Stored data

= = = =

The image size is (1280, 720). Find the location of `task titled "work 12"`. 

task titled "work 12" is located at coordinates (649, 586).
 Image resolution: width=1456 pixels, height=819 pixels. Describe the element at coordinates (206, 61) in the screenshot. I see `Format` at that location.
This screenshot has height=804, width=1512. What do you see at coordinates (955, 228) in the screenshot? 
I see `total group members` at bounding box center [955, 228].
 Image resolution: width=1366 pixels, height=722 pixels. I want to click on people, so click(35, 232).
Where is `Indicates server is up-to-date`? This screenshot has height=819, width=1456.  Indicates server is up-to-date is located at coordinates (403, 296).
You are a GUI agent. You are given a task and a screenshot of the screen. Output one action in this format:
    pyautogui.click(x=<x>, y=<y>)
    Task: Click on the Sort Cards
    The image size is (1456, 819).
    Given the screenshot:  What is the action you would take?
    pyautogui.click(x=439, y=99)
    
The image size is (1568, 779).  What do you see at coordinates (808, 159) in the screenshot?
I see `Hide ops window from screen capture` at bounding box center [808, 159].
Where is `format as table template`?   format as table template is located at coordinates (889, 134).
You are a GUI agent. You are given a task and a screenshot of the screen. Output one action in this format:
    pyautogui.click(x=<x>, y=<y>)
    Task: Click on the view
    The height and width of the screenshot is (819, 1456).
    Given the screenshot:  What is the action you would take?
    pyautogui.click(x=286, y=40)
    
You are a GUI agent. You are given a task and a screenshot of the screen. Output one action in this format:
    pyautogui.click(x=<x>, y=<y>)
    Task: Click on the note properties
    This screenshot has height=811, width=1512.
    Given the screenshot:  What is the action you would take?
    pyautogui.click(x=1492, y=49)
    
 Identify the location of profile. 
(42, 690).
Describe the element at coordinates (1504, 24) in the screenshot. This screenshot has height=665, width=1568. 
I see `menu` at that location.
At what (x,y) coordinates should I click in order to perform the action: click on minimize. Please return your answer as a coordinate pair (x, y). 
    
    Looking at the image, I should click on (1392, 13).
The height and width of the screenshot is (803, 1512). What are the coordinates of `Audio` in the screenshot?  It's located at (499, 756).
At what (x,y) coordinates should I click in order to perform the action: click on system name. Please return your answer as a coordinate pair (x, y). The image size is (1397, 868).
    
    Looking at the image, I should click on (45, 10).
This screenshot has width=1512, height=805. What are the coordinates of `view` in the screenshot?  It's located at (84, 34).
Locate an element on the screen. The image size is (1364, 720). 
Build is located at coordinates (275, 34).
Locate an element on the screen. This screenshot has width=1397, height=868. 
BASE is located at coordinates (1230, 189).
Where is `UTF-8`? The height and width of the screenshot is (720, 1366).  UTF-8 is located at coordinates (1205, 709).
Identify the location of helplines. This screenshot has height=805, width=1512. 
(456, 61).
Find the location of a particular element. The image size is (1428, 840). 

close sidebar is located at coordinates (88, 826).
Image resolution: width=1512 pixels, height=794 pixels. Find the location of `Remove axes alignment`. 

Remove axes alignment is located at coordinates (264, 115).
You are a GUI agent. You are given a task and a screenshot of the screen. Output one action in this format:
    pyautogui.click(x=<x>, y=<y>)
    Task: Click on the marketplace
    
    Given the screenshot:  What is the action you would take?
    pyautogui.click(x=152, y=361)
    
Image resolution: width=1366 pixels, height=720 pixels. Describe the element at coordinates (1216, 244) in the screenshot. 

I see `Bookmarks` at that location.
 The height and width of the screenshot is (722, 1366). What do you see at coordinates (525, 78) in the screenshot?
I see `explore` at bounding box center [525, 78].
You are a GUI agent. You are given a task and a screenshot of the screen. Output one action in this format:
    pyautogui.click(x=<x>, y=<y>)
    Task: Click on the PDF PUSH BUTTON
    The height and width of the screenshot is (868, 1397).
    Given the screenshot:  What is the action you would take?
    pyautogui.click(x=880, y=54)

= = = =

Copy out, line for line, the part of the items that runs from the very start through the line containing "Image resolution: width=1366 pixels, height=722", including both ends.

▸ WRITTEN SOLUTION:
The image size is (1280, 720). Find the location of `task titled "work 12"`. 

task titled "work 12" is located at coordinates (649, 586).
 Image resolution: width=1456 pixels, height=819 pixels. Describe the element at coordinates (206, 61) in the screenshot. I see `Format` at that location.
This screenshot has height=804, width=1512. What do you see at coordinates (955, 228) in the screenshot? 
I see `total group members` at bounding box center [955, 228].
 Image resolution: width=1366 pixels, height=722 pixels. I want to click on people, so click(35, 232).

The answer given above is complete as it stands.